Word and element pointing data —
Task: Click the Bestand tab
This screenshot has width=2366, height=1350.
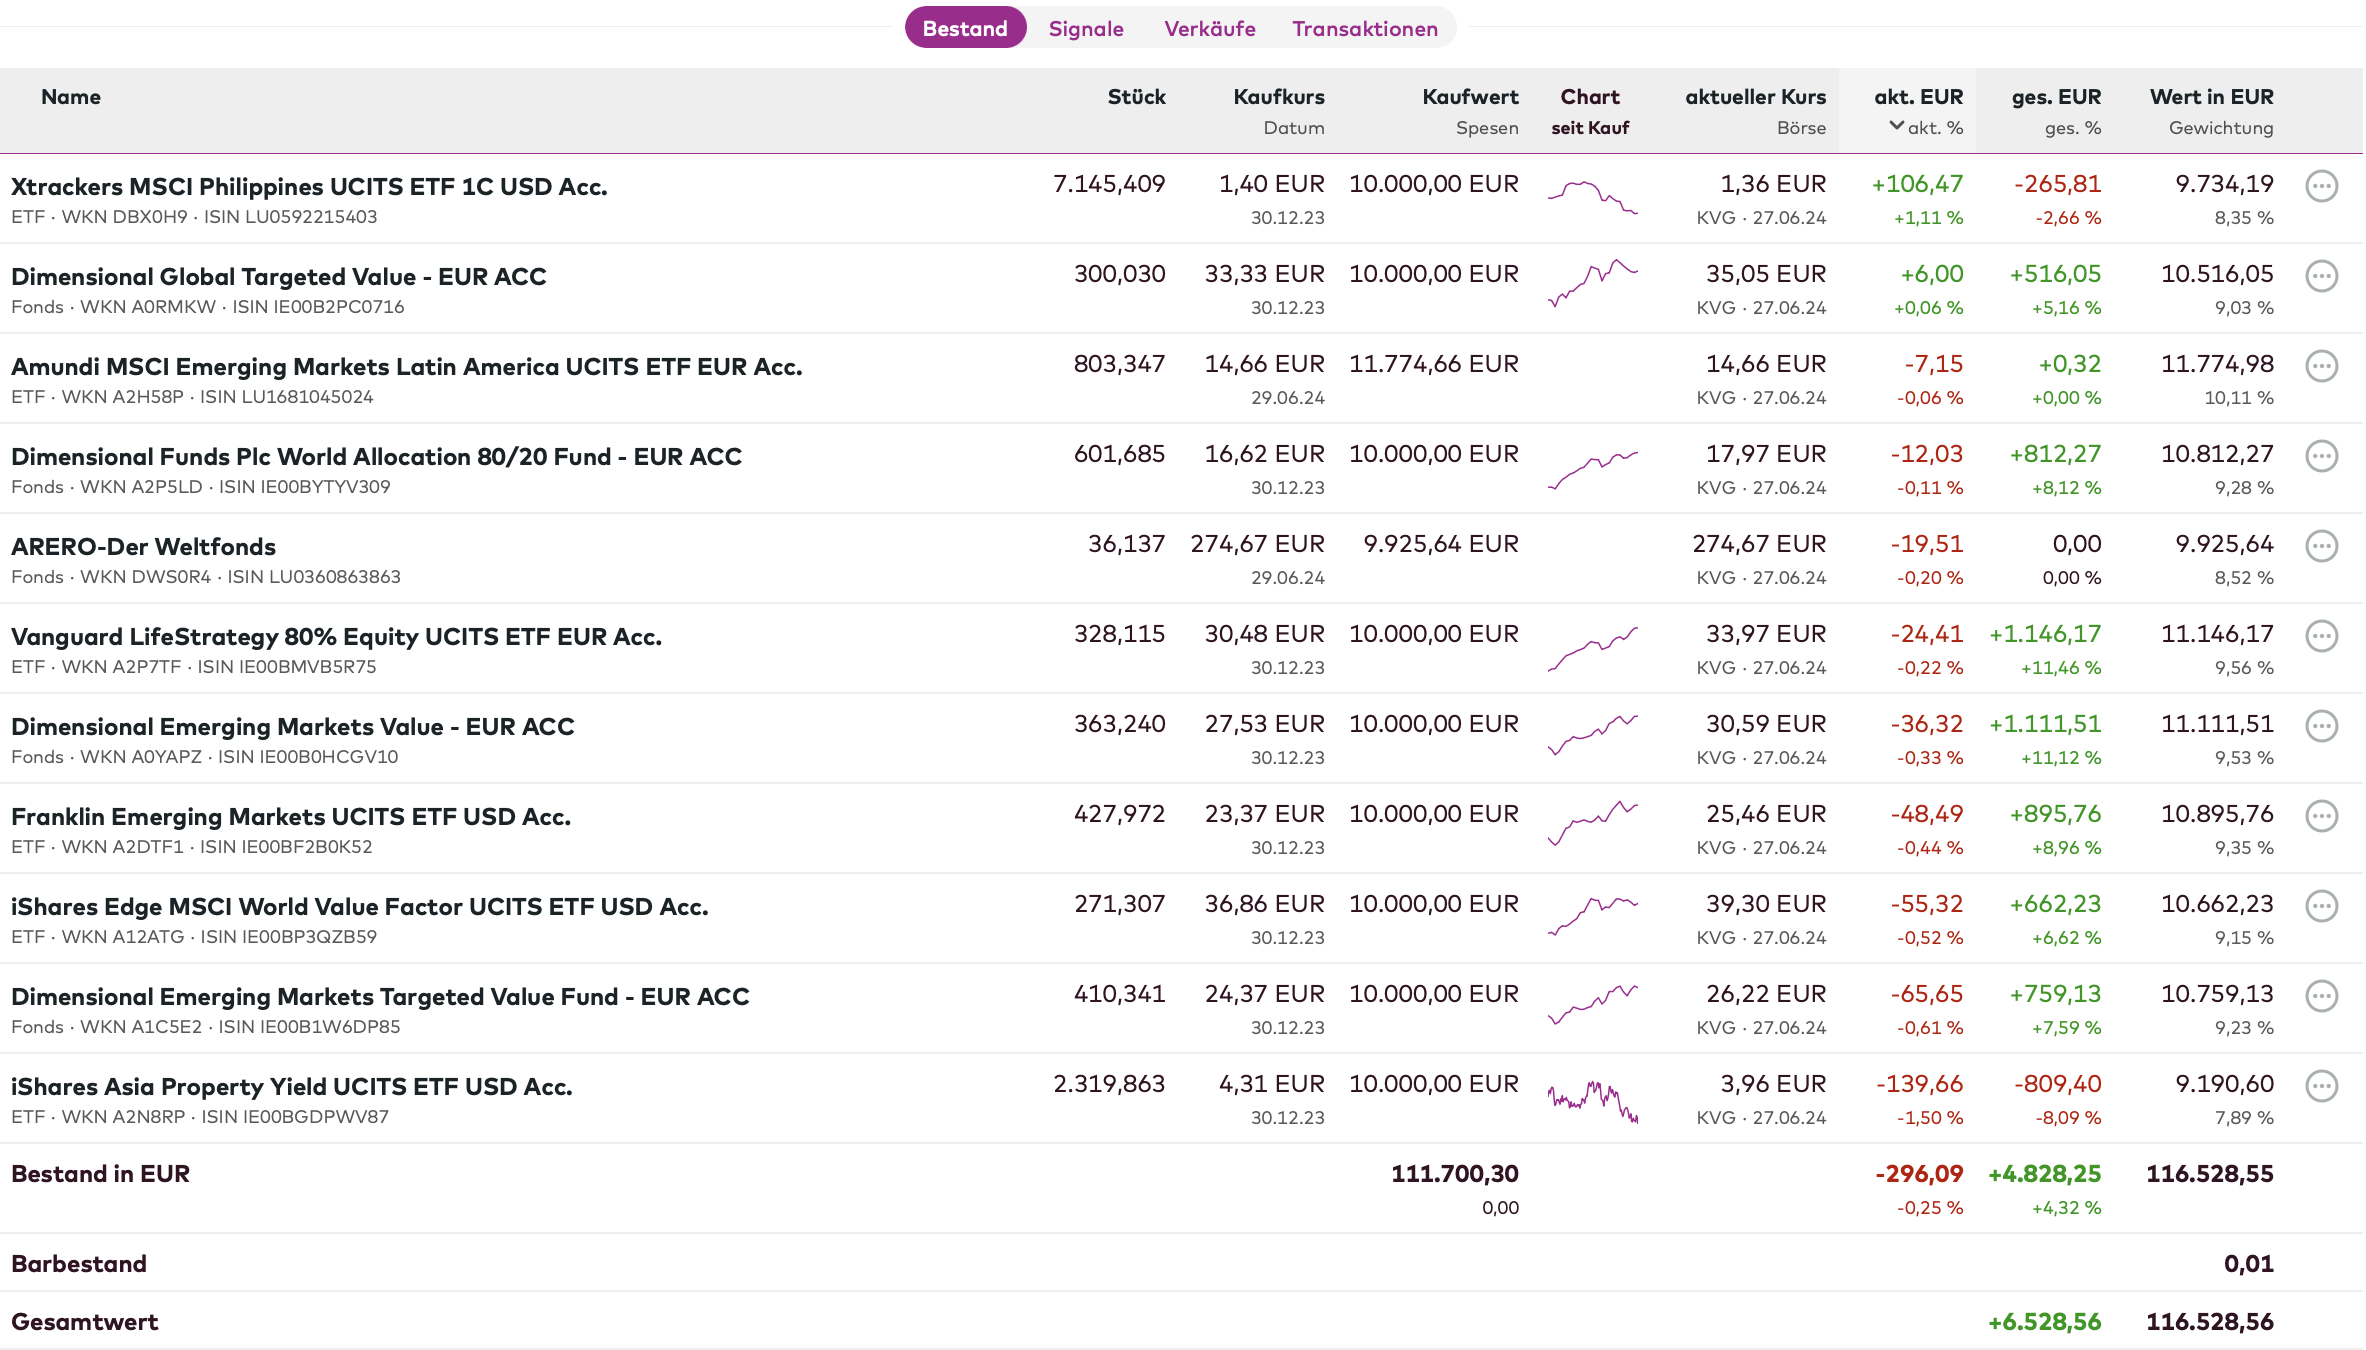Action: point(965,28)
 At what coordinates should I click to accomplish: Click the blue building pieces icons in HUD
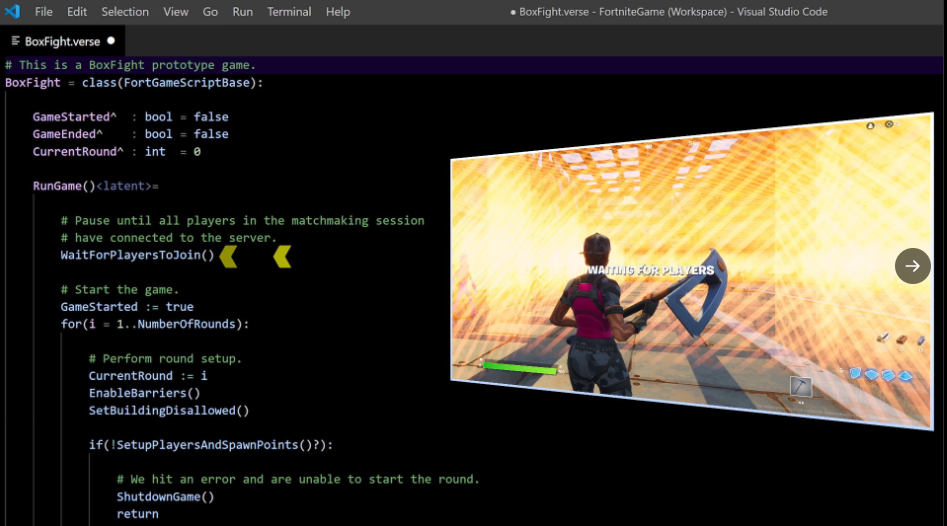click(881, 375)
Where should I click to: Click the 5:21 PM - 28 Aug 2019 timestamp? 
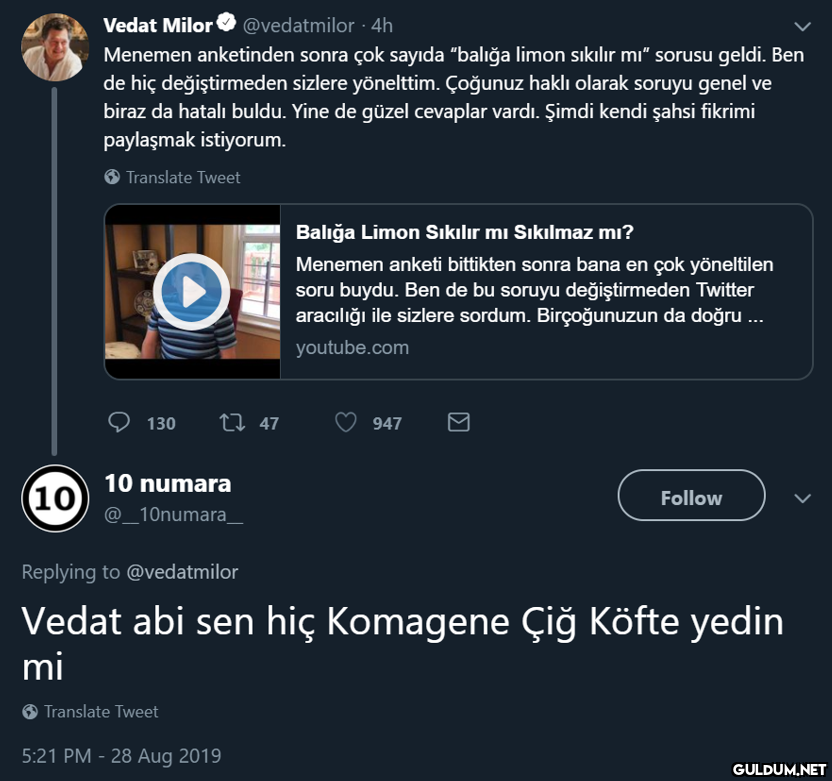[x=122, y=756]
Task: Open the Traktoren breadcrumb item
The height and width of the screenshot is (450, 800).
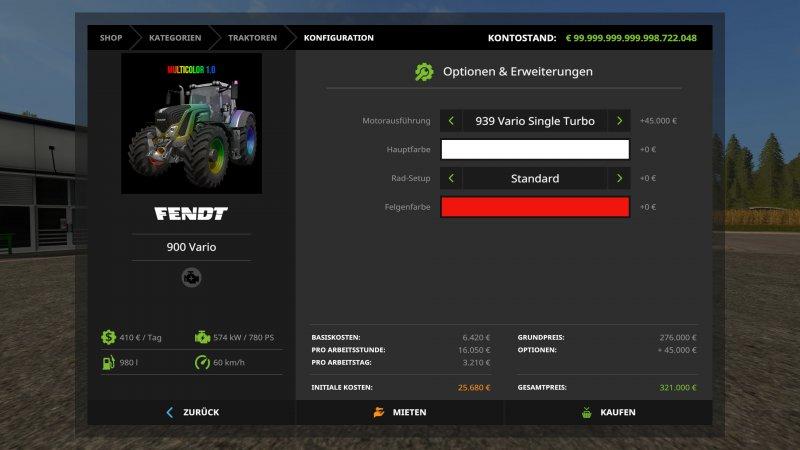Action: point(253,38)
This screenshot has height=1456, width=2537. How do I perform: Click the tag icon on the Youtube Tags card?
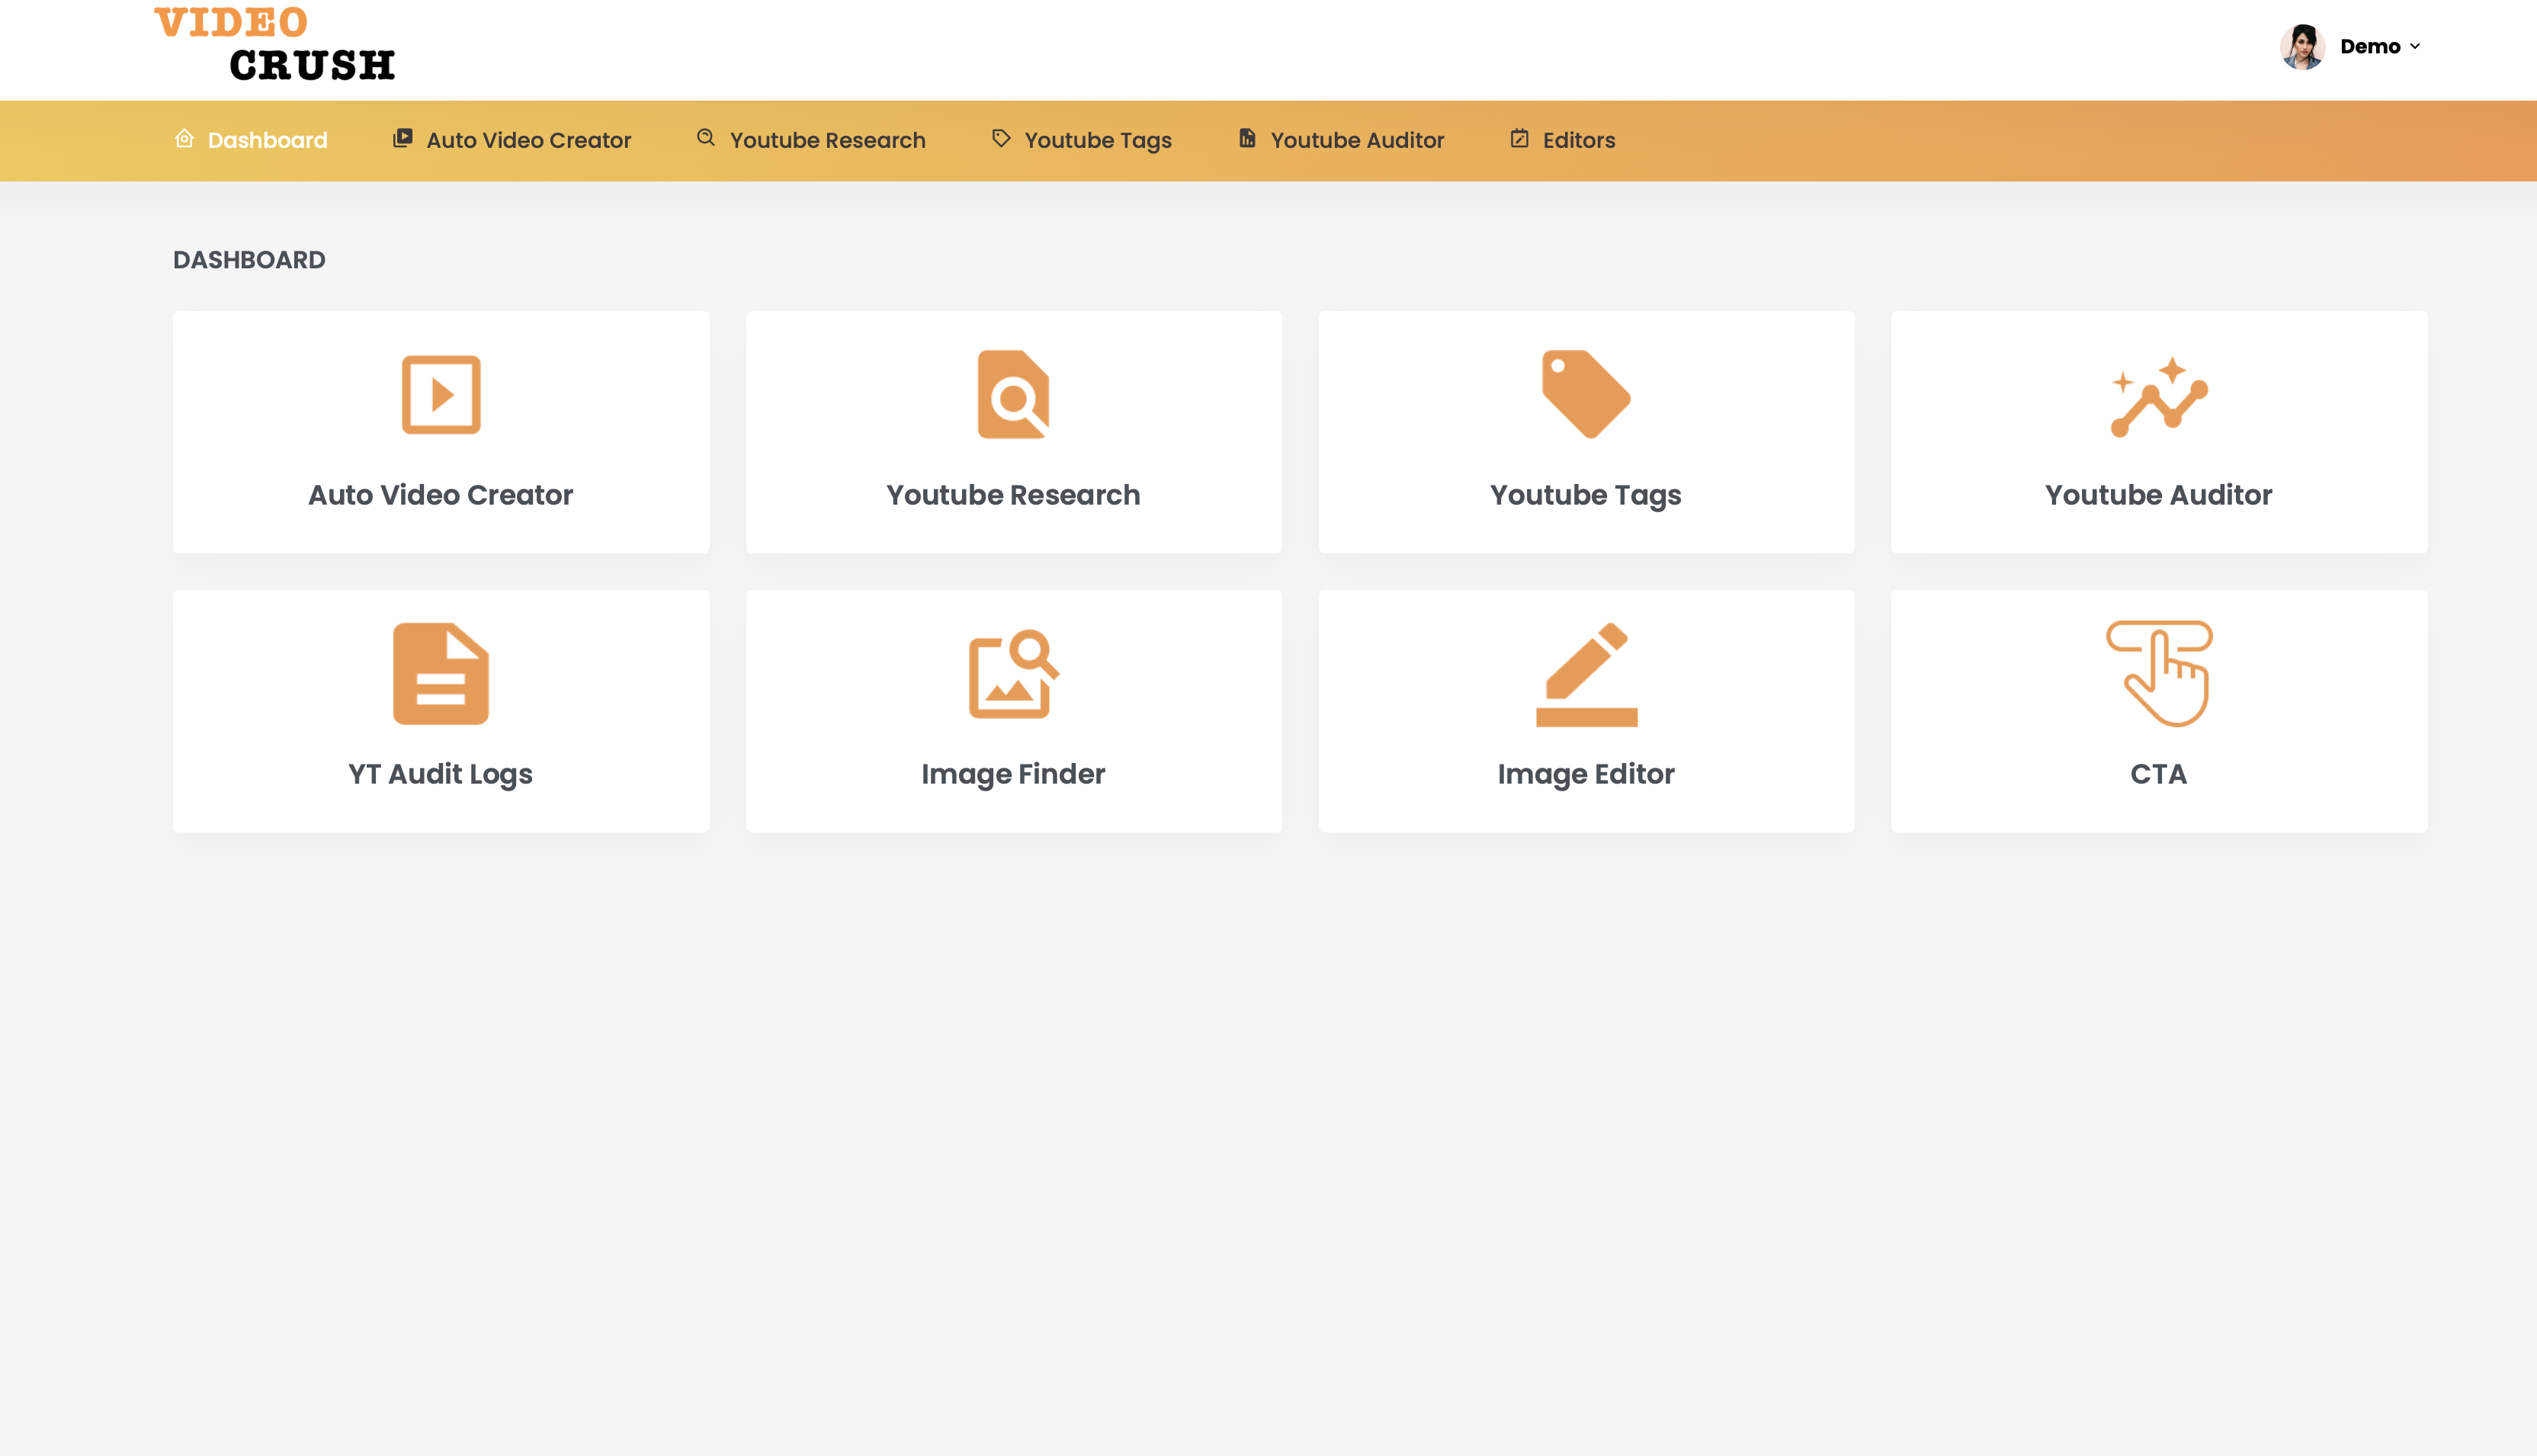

INSTRUCTIONS TO FOLLOW — Write out the data above again, substituting "image" for every "screenshot" and changing nothing else. Leave the pictures out of your answer.

SOLUTION TO THIS PROBLEM —
Task: Click the Bestand tab
This image has width=2366, height=1350.
Action: point(965,28)
 At what coordinates should I click to accomplish: Click the blue building pieces icons in HUD
click(881, 375)
Where should I click to: Click the 5:21 PM - 28 Aug 2019 timestamp? 
[x=122, y=756]
Task: Open the Traktoren breadcrumb item
The height and width of the image is (450, 800).
Action: point(253,38)
This image has height=1456, width=2537. How do I perform: Click the tag icon on the Youtube Tags card?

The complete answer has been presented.